> _PAGE_:
* start *
August 18, 2019

Mainers wait for March 7 primary day

AUGUSTA — After weeks of absorbing a spillover of presidential politics from across the border, Maine’s focus on the race for the White House grew sharper Wednesday as the primary election results from next door sank in.

State party officials said Tuesday’s voting was bound to — or already had begun to — stimulate campaign organizing by the Democratic and Republican candidates in Maine in advance of the March 7 primaries here.

For the top-tier candidates, their quest now enters a new phase after months of concentration on the early contests in Iowa and New Hampshire.

One day after besting Texas Gov. George W. Bush by 18 points in the New Hampshire Republican primary, Arizona Sen. John McCain said, “it’s going to get more intense.”

Bush said he was surprised by Tuesday’s result, but added: “I am mentally prepared for the long haul.”

New Hampshire’s Democratic primary victor, Vice President Gore, called his narrow win over Bill Bradley “a devastating blow” to the campaign of the former senator from New Jersey.

Bradley, however, said his campaign had made “a remarkable turnaround.”

For Democrats, the next primary voting is five weeks off. That’s when Maine and the rest of New England are among states holding elections. So too are the big states of California and New York.

For Republicans, there is little respite. Delaware is next on Feb. 8. South Carolina has a Republican primary on Feb. 19. Arizona and Michigan hold GOP primaries Feb. 22, followed by Virginia on Feb. 29.

The March 7 primaries, though, could still loom large for the GOP hopefuls.

“I’m encouraged by the Republicans having a friendly, competitive race,” the executive director of the Maine Republican Party, Dwayne Bickford, said Wednesday. “And it certainly shows the depth of our team.”

Bickford’s Democratic Party counterpart, Barbara Raths, said her party’s contest had been competitive for weeks and she joked that Democrats had not needed New Hampshire to highlight that fact.

“They’re now glad,” Raths said facetiously of Bickford’s comments. “We’ve been glad for a while. Welcome to being glad.”

Four years ago in the state’s first break from a traditional caucus system, President Clinton was virtually uncontested in Maine and took 88.4 percent of the Democratic primary vote. Nine percent of the vote went uncommitted and Lyndon LaRouche took 2.6 percent.

On the Republican side in 1996, Bob Dole was the establishment favorite and eventual nominee. He won the Maine Republican primary with 46.3 percent, followed by that year’s New Hampshire victor, Pat Buchanan, who took 24.5 percent in Maine.

Steve Forbes, finishing third with 14.9 percent, was the only other GOP candidate to make it into double digits in Maine in 1996. Lamar Alexander came in fourth with 6.6 percent, with Sen. Richard Lugar fifth at 2.9 percent.

Another sliver of the Republican vote — 2.6 percent — was recorded as uncommitted, followed by Alan Keyes’ share of 1.8 percent.

Five weeks is a long time in the life of a presidential candidacy, and where the various rivals will stand by March 7 cannot be known. But in the wake of the New Hampshire voting, there is no shortage of theories.

“I think McCain’s margin was certainly impressive,” said independent Gov. Angus King, who publicly professes no preference in the nominating battles. At the same time, King noted, New Hampshire stalled the GOP’s front-runner in 1996 without lasting impact on the way to the national convention.
* end *
> _EXERCISES TO COMPLETE_:
#1 List every state the Maine primary article names as holding a Republican primary in February, with the date given for each.
#2 From the Maine primary article, extract the passage from "Five weeks is" to "the national convention.".
The records that follow are drawn from a different source than the article above.

> _SUPPLIED RECORDS_:
* start *
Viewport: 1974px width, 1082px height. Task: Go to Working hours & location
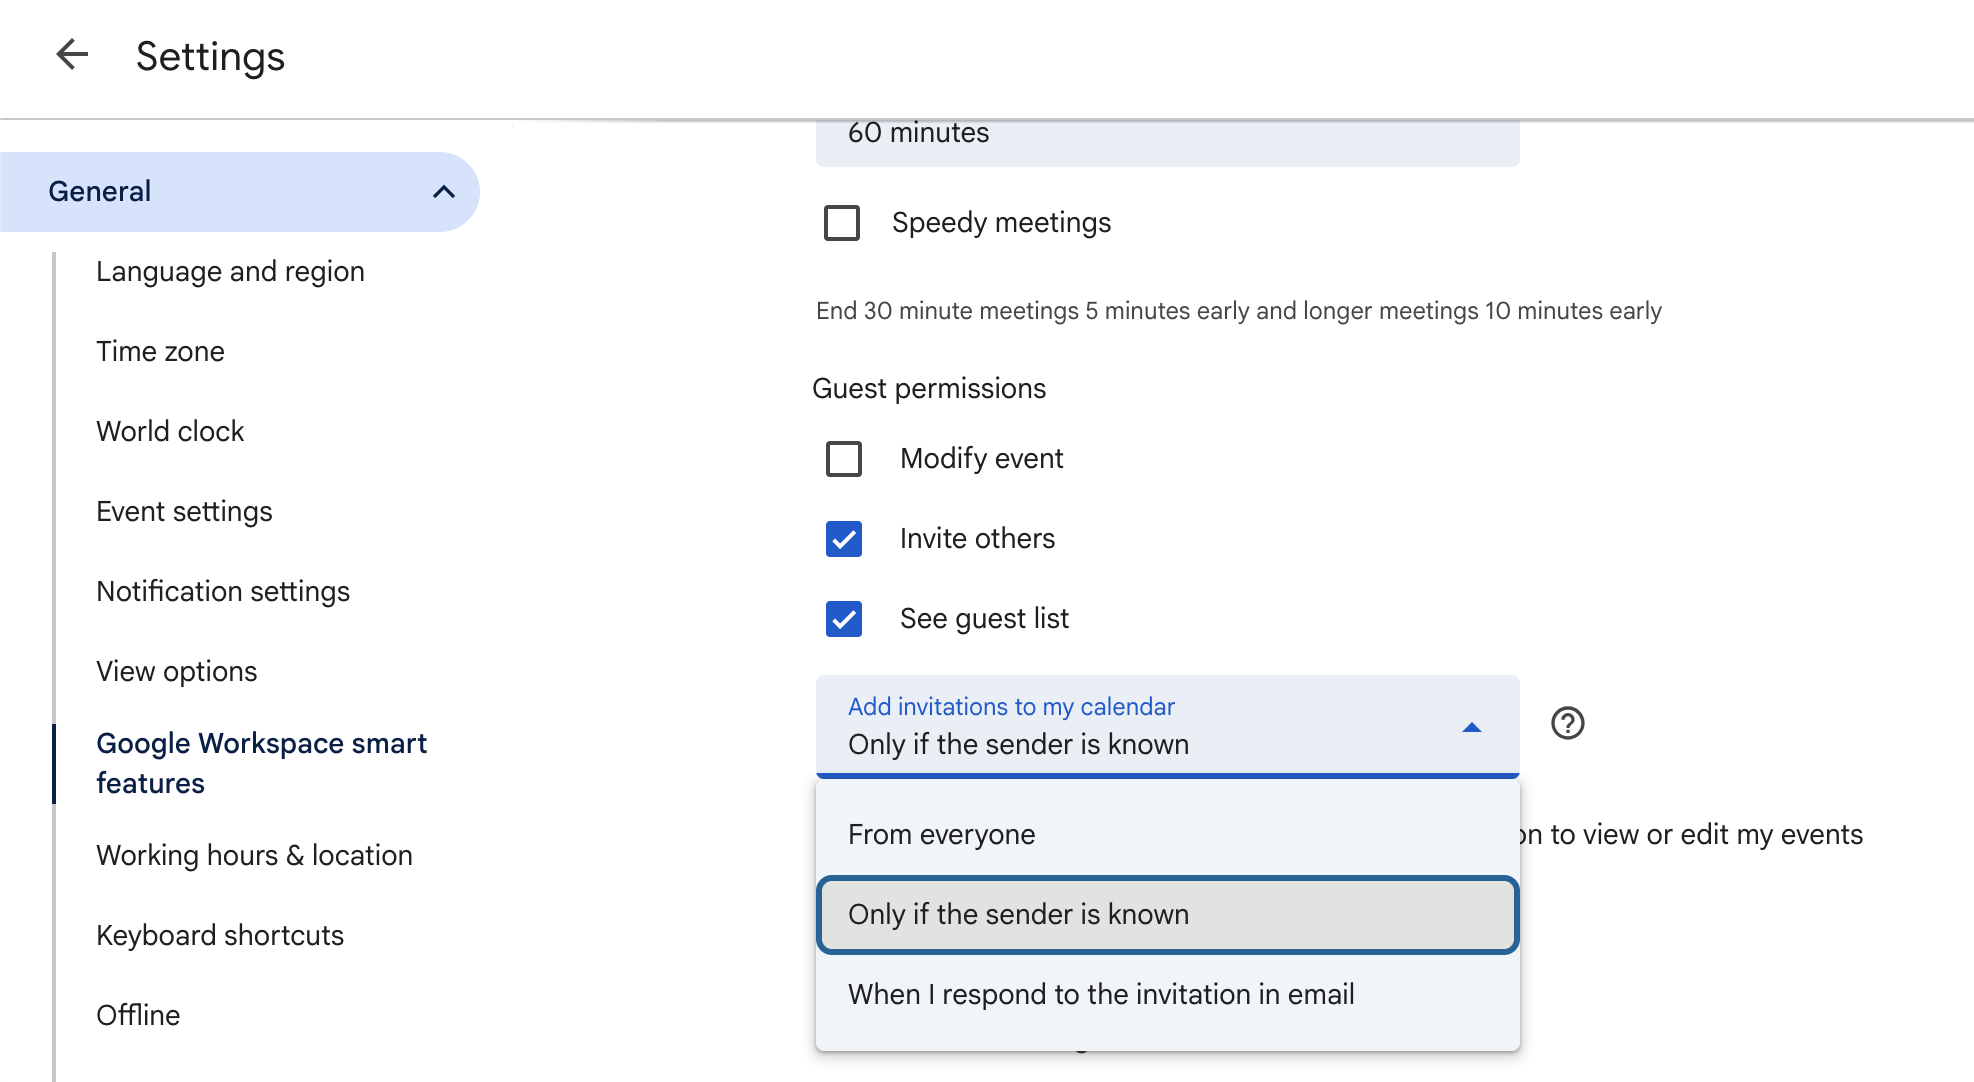coord(254,856)
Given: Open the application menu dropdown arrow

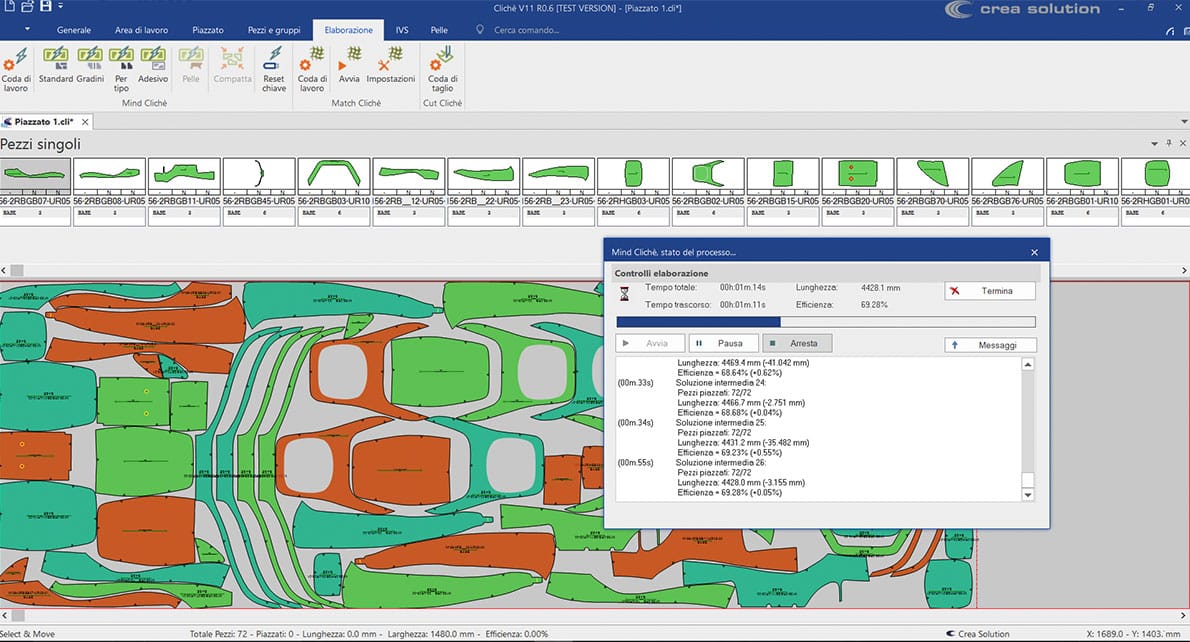Looking at the screenshot, I should click(x=27, y=30).
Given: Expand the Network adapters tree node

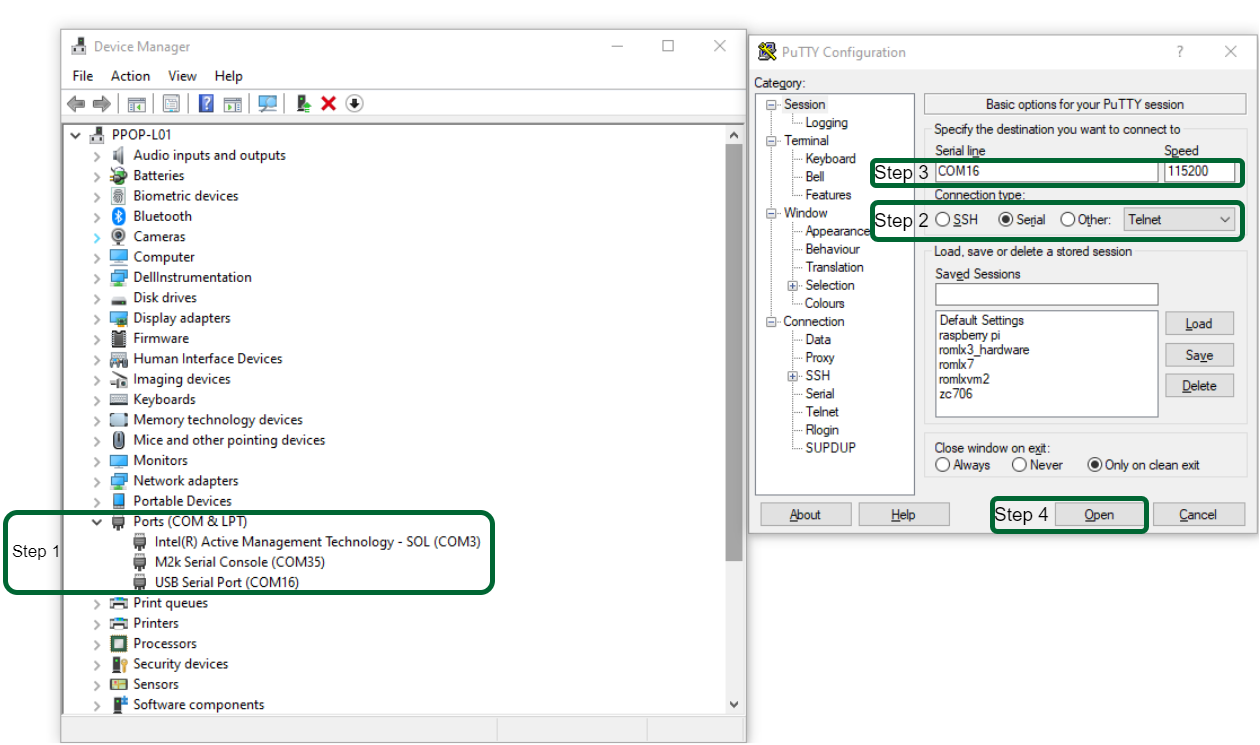Looking at the screenshot, I should click(x=97, y=481).
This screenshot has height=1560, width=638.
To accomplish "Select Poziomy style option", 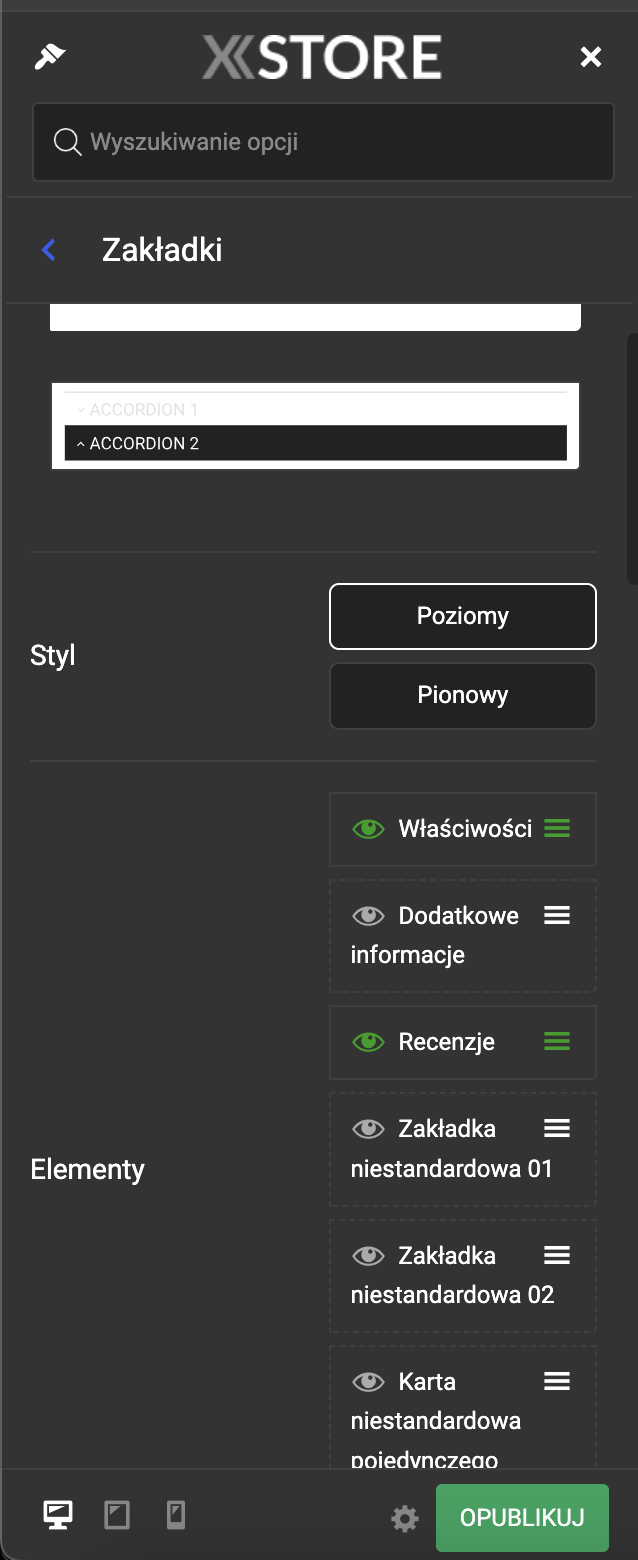I will [x=463, y=616].
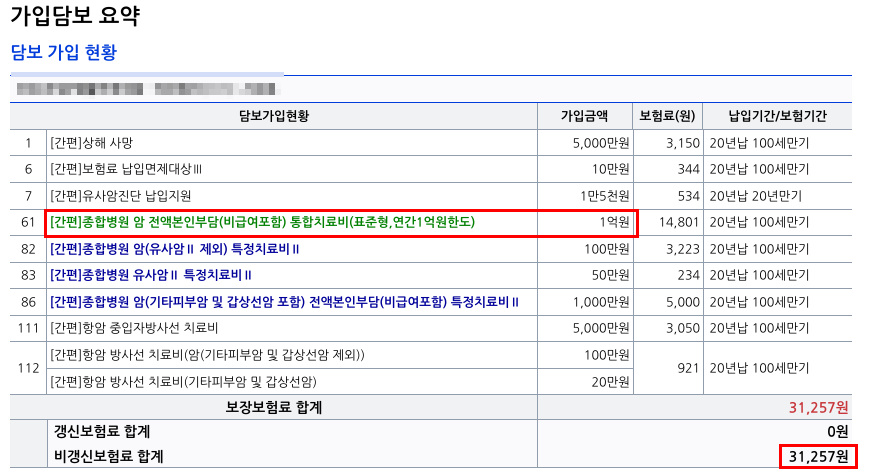This screenshot has height=476, width=869.
Task: Click the 담보가입현황 column header
Action: click(274, 116)
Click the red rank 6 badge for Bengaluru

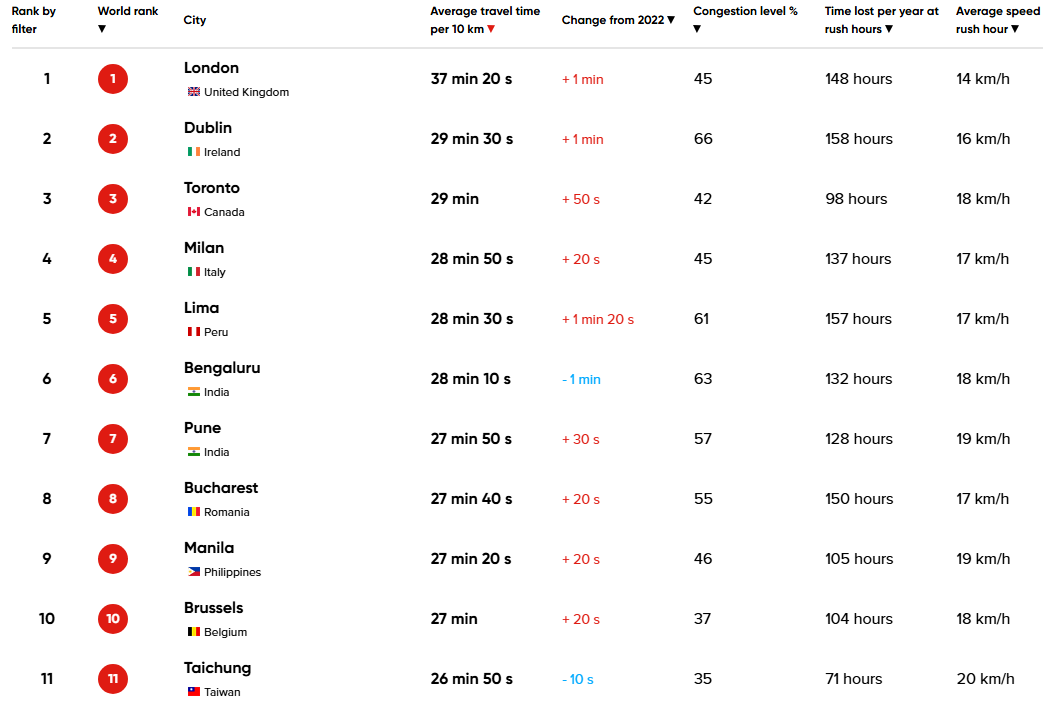pyautogui.click(x=113, y=379)
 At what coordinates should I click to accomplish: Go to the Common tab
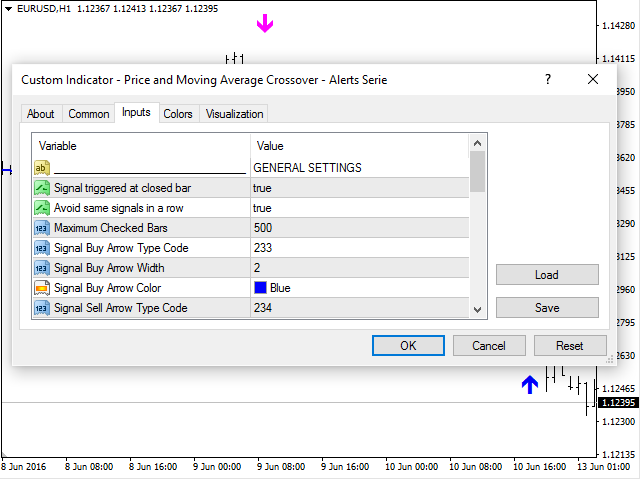(89, 114)
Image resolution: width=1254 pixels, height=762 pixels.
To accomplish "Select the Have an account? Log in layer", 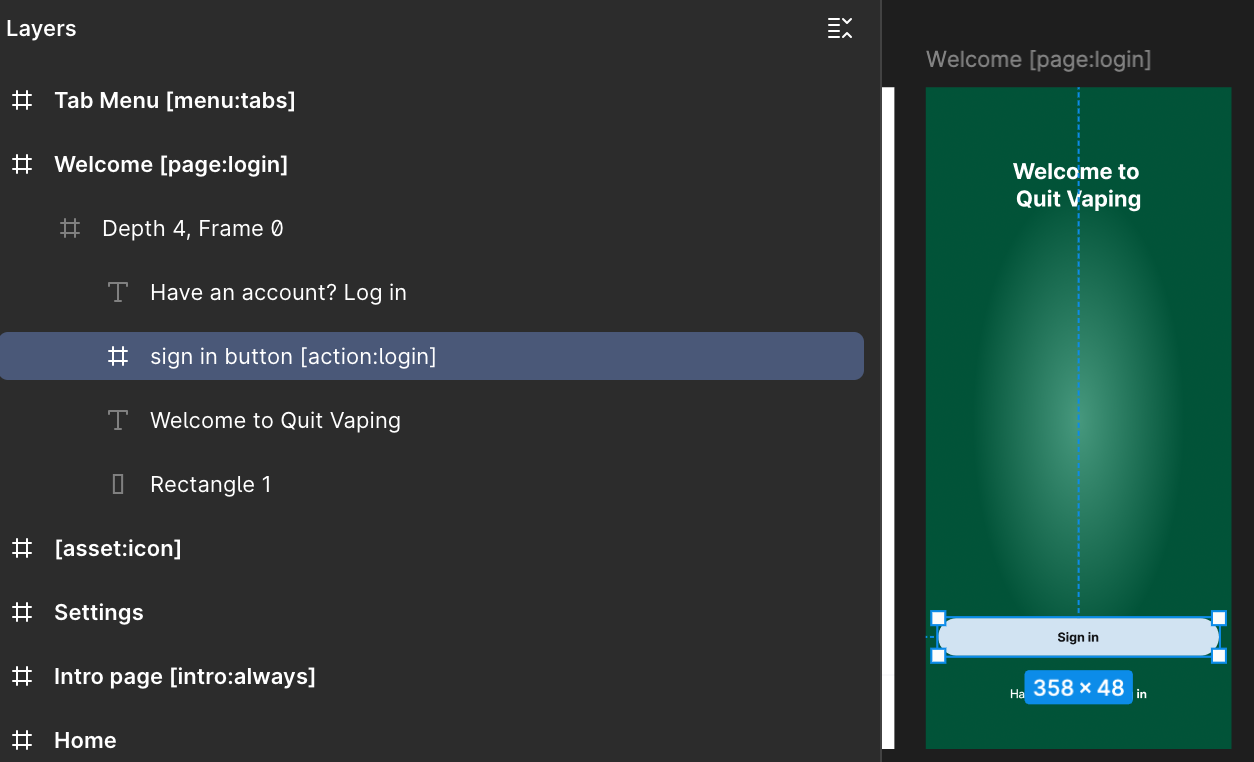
* end *
> _ANSWERS_:
#1
Delaware, Feb. 8
South Carolina, Feb. 19
Arizona, Feb. 22
Michigan, Feb. 22
Virginia, Feb. 29

#2
Five weeks is a long time in the life of a presidential candidacy, and where the various rivals will stand by March 7 cannot be known. But in the wake of the New Hampshire voting, there is no shortage of theories.

“I think McCain’s margin was certainly impressive,” said independent Gov. Angus King, who publicly professes no preference in the nominating battles. At the same time, King noted, New Hampshire stalled the GOP’s front-runner in 1996 without lasting impact on the way to the national convention.